On the other hand, programs that report negative results include those directed to fund armaments, those who failed to define clear processes for accountability, as it was the case of Mauritania and Mali. Also negative results were reported by programs that focused mainly on reproductive health and AIDS at the cost of more fundamental needs. Countries reporting negative results in this area include Zambia, Mozambique, Senegal, Ghana, Nicaragua, and Mali. This last case is especially serious because limited budget savings, led these countries to transfer more funds to creditors than they were able to invest in basic services. Most of the medicines and tools of reproductive health and AIDS proceed from developed countries.



VII. Conclusions

Economic development is an outcome of more than economic processes. It is an outcome of economic, social, and political processes that interact with and reinforce each other in ways that worsen or ease the achievement of economic development. To achieve economic development, opportunities need to be promoted, empowerment at all levels facilitated, and stability ensured. This requires actions at local, national, and global levels. How can priorities be decided in practice? What framework is needed to ensure sustainable development? Data from across countries and sciences seems to suggest clearly that it is the family that should be the point of reference if sustainable development is to be achieved. This is so not because the family is a problem to economic development but rather the contrary. It is the solution, for it is within the family where human, moral, and social capital, all sine qua non conditions for an economy to develop, are supported or hampered. Children develop best within a family that is functional, i.e., with biological parents in a stable marriage. This means that the family is a necessary good for economic development and thus it should be promoted and protected if sustainable development is to be achieved.

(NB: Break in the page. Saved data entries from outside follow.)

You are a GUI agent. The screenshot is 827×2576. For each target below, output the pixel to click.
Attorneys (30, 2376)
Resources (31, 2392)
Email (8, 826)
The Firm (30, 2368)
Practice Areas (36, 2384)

At the same time, data across sciences also show that the breakdown of the family damages the economy and the society since human, moral, and social capital is reduced and social costs increased. Today, when the family is in need of assistance to be strengthened, solutions that assume Malthusian and Neo-Malthusian theories are not helpful. This is so, because these theories are seriously flawed on many levels and policy actions based on such assumptions are inefficient and hampers real sustainable development. They lead to: an aging trap, the weakening of the family, the creation of health problems as well as the worsening of health problems that already exist, and the inefficient use of resources that otherwise could be use to foster real economic development by providing education, infrastructure, training, etc. This last effect has proven not only to waste resources, but also cause serious financial burden for governments. This effect should not to be underestimated. Developed countries today are straggling with the burden of such financial pressures and they are not only wealthy economies but they have savings. One can see, what a disastrous effect these financial burdens would have in less developed countries, where not only wealth is insufficient, but savings are rare. The future of these poor countries relies on their population. Thus, forcing these countries into a population trap, would condemn them to unsustainable development.

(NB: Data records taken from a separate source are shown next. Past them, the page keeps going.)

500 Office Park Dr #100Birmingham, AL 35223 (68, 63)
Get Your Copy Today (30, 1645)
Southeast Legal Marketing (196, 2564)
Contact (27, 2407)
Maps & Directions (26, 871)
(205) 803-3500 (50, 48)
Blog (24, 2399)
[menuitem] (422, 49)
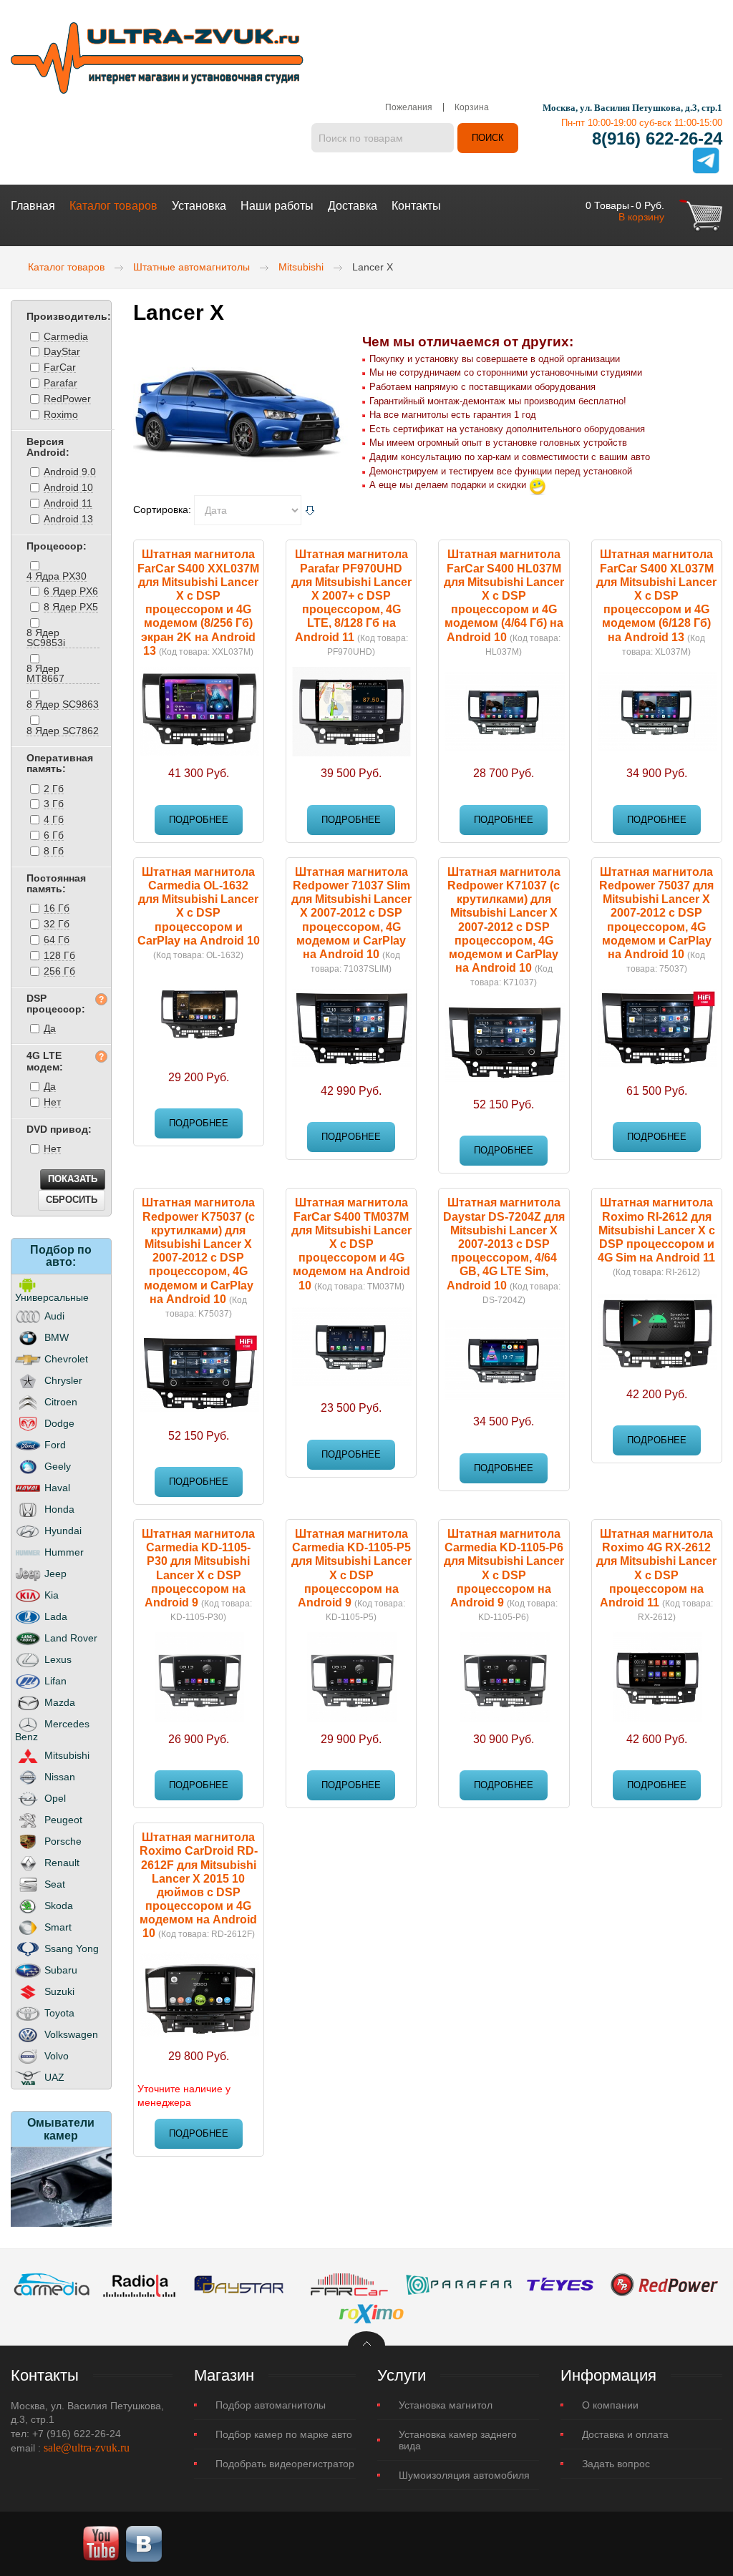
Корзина (472, 107)
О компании (610, 2405)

Actual priorities and actions need to be designed for each country’s economic, sociological, structural, and cultural context, even each community. But even though choices depend on local conditions and circumstances at a given time, generally it is necessary to always consider what would be the impact of any policy on the family, as it behooves countries its promotion and protection. There is hope. Some of the recent reevaluations of family policies in developed countries in favor of healthy families seem to point in the right direction. Microcredit and the HIPC initiative are other example of how funds can be used efficiently to provide opportunities to those most needed, and by doing so, strengthen families in distress.